"'Very well, your majesty,' replied the prince, becoming a little more respectful, least the wrath of the king should deprive him of the pleasure of dying for the princess. 'But what good will that do your majesty? Please to remember that the oracle says that the victim must offer himself.'
"'Well, you have offered yourself,' retorted the king.
"'Yes, upon one condition.'
"'Condition again!' roared the king, once more drawing his sword. 'Begone! Somebody else will be glad enough to take the honor off your shoulders.'
"'Your majesty knows it will not be easy to get one to take my place.'
"'Well, what is your condition?' growled the king, feeling that the prince was right.

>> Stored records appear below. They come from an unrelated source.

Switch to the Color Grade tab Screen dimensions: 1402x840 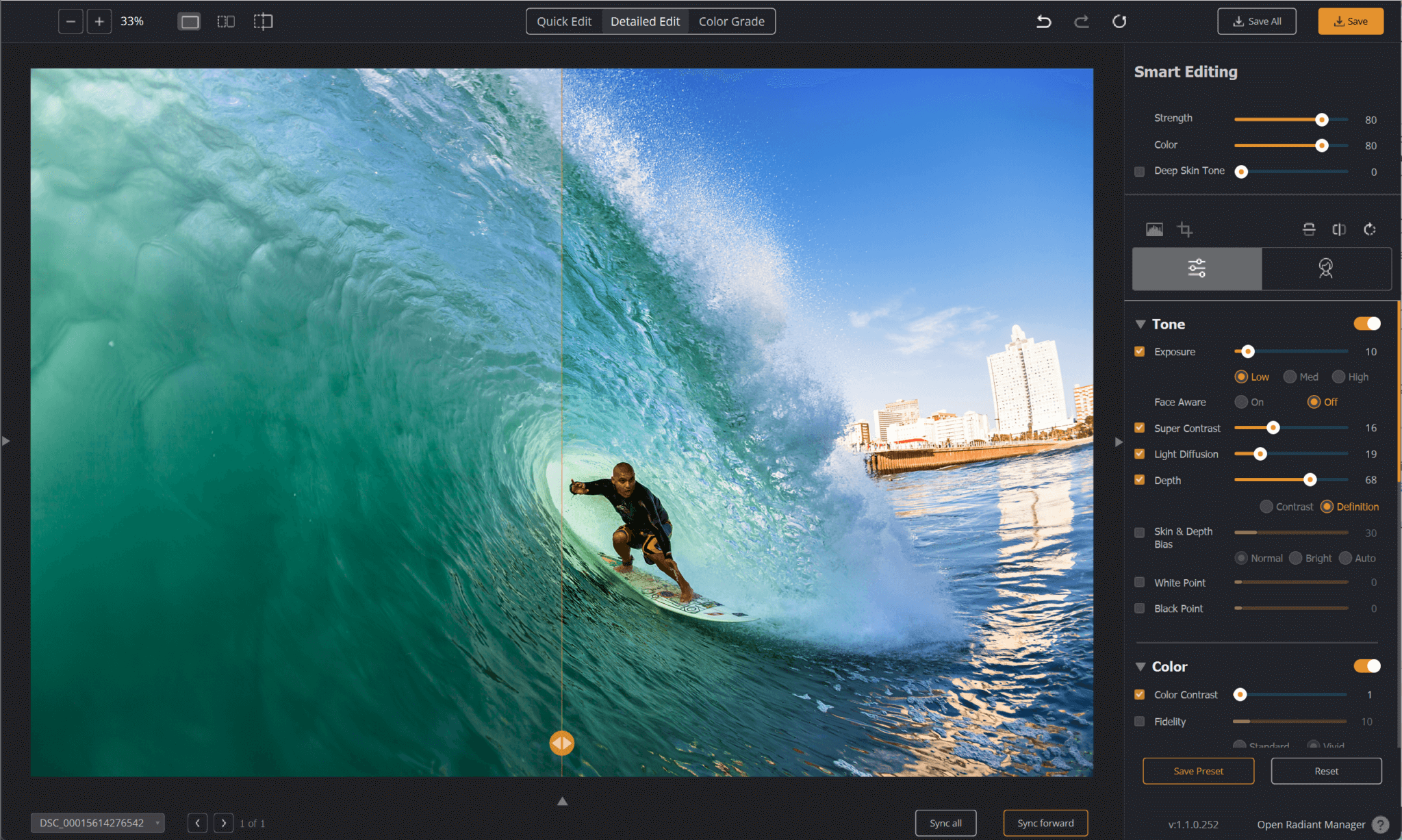point(733,20)
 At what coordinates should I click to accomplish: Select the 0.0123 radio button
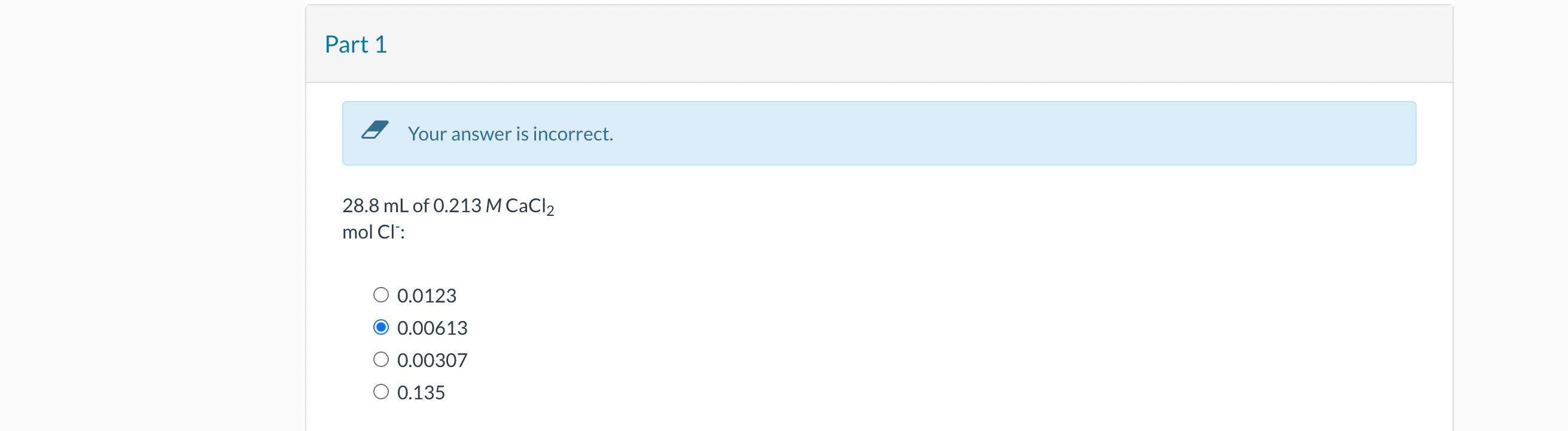(381, 294)
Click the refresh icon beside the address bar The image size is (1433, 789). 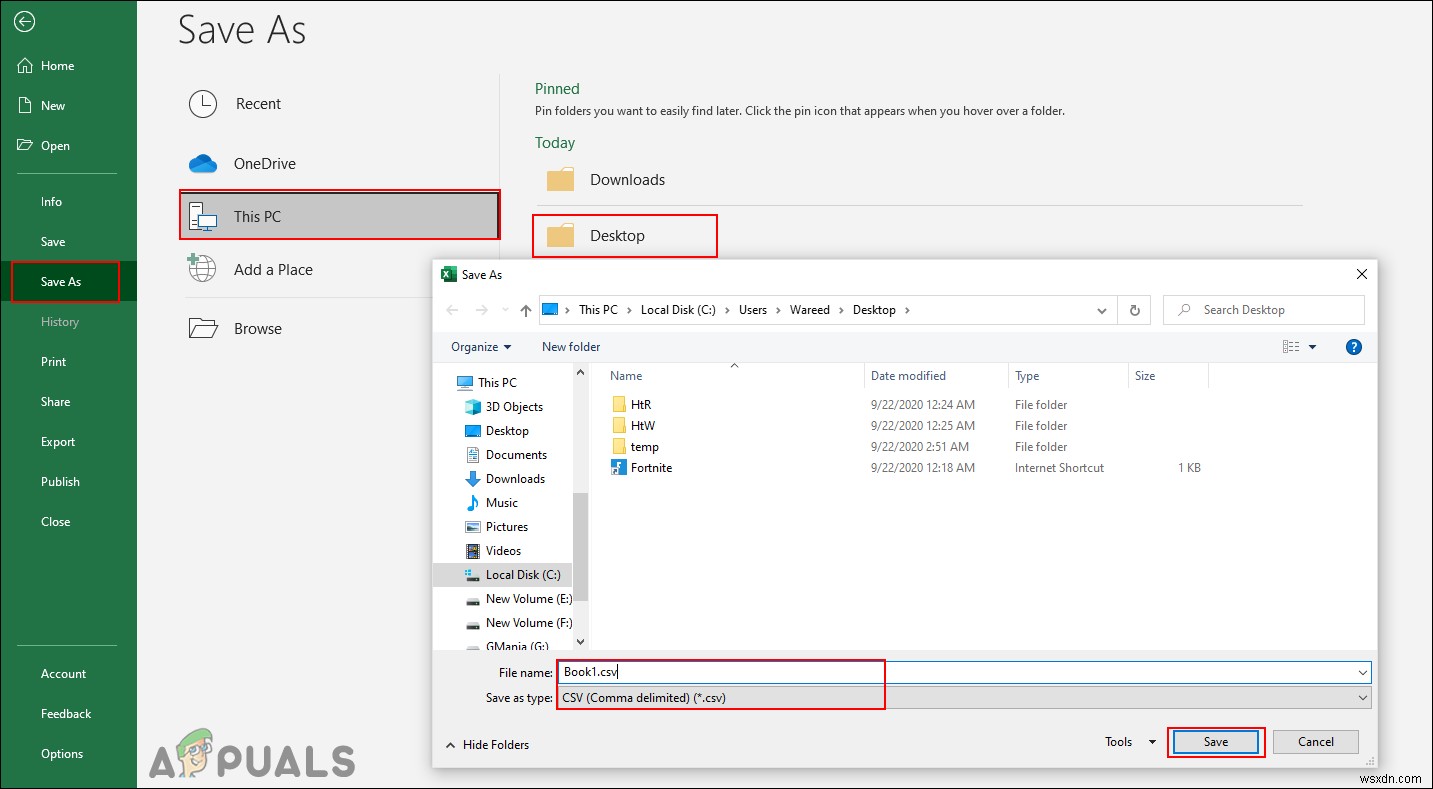tap(1133, 309)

"'Only this,' replied the prince: 'that, as I must on no account die before I am fairly drowned, and the waiting will be rather wearisome, the princess, your daughter, shall go with me, feed me with her own hands, and look at me now and then, to comfort me; for you must confess it is rather hard. As soon as the water is up to my eyes, she may go and be happy, and forget her poor shoeblack.'
"Here the prince's voice faltered, and he very nearly grew sentimental, in spite of his resolutions.
"'Why didn't you tell me before what your condition was? Such a fuss about nothing!' exclaimed the king.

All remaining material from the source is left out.